(Records for the exercise)

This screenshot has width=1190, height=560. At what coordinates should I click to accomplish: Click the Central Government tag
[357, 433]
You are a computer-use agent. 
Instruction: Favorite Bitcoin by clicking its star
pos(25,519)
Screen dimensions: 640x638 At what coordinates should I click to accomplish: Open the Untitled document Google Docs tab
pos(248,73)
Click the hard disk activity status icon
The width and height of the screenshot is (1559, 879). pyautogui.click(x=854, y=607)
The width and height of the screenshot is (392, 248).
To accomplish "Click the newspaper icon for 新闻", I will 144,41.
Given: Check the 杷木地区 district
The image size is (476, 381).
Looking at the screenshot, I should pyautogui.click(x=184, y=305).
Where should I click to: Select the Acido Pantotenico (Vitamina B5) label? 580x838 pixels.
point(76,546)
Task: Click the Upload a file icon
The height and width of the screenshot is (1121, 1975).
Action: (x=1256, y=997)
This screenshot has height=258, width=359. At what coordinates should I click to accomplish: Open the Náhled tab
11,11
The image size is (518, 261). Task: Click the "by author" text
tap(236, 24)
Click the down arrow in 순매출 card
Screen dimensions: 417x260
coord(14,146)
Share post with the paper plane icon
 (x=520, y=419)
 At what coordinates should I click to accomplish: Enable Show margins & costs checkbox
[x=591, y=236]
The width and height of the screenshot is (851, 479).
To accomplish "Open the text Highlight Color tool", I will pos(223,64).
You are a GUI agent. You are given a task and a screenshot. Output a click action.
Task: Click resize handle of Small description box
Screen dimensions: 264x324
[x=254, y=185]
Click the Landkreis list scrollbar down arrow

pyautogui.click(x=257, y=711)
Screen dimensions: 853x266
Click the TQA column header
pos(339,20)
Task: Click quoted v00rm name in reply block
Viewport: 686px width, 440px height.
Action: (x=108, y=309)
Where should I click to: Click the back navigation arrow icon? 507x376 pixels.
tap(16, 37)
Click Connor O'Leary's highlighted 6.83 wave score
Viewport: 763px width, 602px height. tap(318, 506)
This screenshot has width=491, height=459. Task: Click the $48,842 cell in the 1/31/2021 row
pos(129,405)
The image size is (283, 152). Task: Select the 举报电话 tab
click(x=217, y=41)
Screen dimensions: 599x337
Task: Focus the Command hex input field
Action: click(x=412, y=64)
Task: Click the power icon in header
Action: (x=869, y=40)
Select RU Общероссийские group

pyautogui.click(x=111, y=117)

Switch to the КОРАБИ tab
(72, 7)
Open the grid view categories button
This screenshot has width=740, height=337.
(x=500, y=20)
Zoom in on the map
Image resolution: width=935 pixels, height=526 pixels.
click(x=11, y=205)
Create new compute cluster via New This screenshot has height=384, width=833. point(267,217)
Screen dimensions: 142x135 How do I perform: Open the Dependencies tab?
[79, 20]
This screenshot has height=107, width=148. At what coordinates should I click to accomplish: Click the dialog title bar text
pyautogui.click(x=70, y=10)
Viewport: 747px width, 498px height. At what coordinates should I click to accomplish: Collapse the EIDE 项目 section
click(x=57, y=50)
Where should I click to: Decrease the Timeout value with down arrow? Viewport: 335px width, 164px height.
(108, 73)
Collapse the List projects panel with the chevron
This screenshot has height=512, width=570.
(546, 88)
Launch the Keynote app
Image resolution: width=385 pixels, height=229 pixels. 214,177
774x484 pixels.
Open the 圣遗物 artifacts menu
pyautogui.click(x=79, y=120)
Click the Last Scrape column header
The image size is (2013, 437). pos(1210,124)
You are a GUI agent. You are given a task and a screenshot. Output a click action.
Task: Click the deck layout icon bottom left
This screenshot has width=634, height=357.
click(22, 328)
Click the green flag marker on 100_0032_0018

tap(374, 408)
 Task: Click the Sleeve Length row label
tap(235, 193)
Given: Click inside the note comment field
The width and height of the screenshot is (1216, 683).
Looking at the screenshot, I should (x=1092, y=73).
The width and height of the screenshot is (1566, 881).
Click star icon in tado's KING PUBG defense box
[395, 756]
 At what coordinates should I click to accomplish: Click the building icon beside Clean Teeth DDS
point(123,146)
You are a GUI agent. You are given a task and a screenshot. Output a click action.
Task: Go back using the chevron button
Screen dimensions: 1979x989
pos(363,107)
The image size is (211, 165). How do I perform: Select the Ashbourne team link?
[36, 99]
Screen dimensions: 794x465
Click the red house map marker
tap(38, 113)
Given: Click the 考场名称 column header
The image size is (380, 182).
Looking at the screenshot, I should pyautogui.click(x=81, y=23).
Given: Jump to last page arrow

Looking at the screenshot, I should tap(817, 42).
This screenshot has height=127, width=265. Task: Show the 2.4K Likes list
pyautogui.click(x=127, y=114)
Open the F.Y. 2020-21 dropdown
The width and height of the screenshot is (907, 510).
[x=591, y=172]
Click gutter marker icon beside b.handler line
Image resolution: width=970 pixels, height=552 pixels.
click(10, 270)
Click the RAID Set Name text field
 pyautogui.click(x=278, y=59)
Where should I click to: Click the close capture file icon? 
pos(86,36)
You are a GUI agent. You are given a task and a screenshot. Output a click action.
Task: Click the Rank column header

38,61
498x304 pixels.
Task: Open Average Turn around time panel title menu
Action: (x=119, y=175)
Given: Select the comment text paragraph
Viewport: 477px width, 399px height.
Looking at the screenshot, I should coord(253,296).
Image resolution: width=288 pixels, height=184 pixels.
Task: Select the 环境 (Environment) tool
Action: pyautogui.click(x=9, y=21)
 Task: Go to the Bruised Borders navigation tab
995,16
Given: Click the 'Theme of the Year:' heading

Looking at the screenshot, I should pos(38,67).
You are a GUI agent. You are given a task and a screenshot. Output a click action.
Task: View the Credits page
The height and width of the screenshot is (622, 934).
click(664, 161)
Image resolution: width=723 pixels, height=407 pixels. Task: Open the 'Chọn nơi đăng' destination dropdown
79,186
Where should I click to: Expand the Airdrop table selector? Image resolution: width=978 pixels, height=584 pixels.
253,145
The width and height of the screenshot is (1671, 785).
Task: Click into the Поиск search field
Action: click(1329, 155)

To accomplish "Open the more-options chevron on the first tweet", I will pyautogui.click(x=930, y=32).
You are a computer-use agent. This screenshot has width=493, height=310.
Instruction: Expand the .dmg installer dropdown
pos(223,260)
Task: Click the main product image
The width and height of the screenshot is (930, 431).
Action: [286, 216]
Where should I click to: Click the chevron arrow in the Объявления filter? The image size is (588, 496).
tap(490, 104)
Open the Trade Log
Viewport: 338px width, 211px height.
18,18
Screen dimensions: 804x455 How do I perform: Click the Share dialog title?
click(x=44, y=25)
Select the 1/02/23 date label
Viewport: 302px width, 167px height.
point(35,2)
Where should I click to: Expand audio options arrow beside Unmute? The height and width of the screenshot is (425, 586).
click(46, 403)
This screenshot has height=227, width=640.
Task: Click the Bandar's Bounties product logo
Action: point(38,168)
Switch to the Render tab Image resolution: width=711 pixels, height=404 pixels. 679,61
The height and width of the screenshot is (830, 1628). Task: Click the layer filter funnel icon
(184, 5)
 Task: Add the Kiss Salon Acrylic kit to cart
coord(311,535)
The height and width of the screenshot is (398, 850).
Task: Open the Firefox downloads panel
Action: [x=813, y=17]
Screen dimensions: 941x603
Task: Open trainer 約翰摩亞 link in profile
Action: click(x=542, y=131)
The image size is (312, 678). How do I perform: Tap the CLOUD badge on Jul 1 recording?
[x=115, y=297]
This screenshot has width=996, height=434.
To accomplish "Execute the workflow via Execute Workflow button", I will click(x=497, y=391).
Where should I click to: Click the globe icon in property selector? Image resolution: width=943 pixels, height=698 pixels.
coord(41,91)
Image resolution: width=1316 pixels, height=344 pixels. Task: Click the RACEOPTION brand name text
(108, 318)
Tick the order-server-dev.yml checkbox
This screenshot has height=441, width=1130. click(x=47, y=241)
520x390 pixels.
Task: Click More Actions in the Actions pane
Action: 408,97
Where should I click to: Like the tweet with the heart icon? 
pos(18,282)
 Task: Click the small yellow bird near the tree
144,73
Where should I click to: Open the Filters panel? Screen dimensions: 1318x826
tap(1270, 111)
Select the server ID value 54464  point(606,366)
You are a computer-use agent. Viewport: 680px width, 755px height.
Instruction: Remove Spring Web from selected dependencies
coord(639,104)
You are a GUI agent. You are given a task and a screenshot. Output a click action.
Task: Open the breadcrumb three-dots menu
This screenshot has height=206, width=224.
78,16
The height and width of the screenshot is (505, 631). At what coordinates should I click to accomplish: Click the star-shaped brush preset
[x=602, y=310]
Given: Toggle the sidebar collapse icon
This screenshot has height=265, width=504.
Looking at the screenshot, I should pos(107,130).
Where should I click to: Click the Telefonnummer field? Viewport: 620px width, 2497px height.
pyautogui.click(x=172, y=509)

(End Records for the exercise)

§ Description of the task: For every line of the material that holds the word "comment", make a copy.

§ Output below:
Given: Click inside the note comment field
Given: Select the comment text paragraph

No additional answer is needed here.